The link between sleep problems and suicidal thoughts and behaviors is made starkly clear in new research from The University of Manchester, published in the BMJ Open.

In this study, conducted by researchers from the University’s School of Health Sciences alongside the University of Oxford, 18 participants were interviewed about the role sleep problems have on suicidal tendencies.

Three inter-related pathways to suicidal thoughts were identified arising from sleep problems. The first was that being awake at night heightened the risks of suicidal thoughts and attempts, which in part was seen as a consequence of the lack of help or resources available at night.

Secondly, the research found that a prolonged failure to achieve a good night’s sleep made life harder for respondents, adding to depression, as well as increasing negative thinking, attention difficulties and inactivity.

Finally, respondents said sleep acted as an alternative to suicide, providing an escape from their problems. However, the desire to use sleep as an avoidance tactic led to increased day time sleeping which in turn caused disturbed sleeping patterns – reinforcing the first two pathways.

Via: http://www.news-medical.net/news/20160824/Night-time-sleep-problems-increase-risk-of-suicidal-thoughts-and-attempts.aspx

If you or someone you know suffers from depression you are most likely painfully aware of how difficult it can be to lead a normal life. There are plenty of treatments available, with or without medication, that can make depression manageable. But it’s difficult to completely get rid of it. When your enemy is your own mind it’s very difficult to win the war.

When you can’t sleep, you can’t quiet your mind. The dark thoughts tend to plague you in the night when you’re defenseless. Human beings are not meant to be nocturnal. We’re meant to sleep in the night and be productive in the day. Failure to adhere to this causes disruptions in our sleep patterns and makes it difficult to function as a member of society.

That is not to say that those who work strictly at night aren’t productive. Those who work during the night tend to sleep during the day for the recommended number of hours they are supposed to be getting.

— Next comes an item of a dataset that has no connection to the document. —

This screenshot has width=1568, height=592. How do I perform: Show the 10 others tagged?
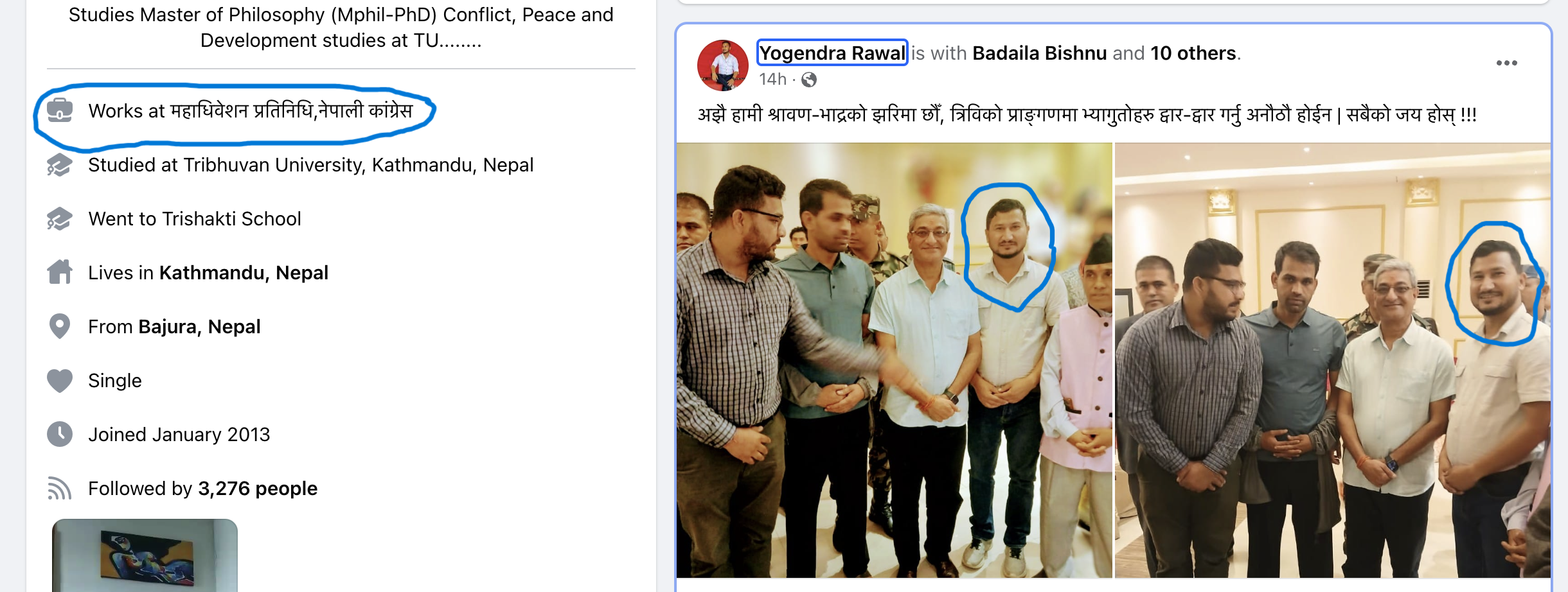pyautogui.click(x=1193, y=53)
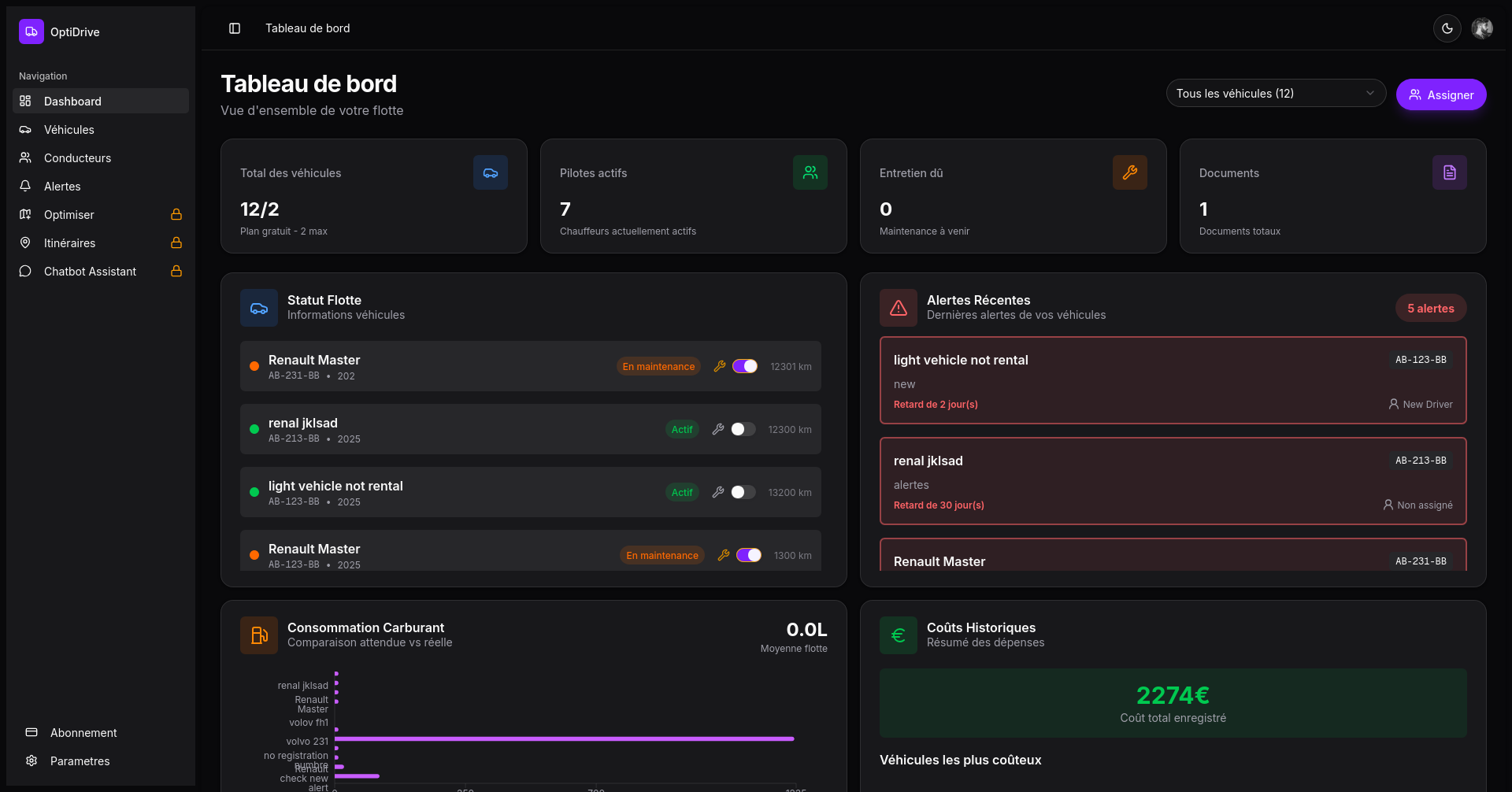Click the wrench icon for renal jklsad
The height and width of the screenshot is (792, 1512).
pyautogui.click(x=718, y=429)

That’s completely different than someone who sporadically sleeps during the day in order to recover from the loss of sleep during the night.

Those who suffer from depression need to make sure they are sleeping properly. It may help to keep a sleep journal and log the amount of time, and when, they are actually sleeping and take it to their health care provider. If their sleep is too fragmented their health care provider can suggest other ways to obtain a consistent amount of sleep. What is the underlying sleep problem? Does the patient suffer from sleep apnea or snoring? There are simple ways to manage those disorders. The more information you can bring in with you to a medical appointment the better your health care provider can help you.

Let’s all try to get the best sleep we can to keep the dark thoughts at bay.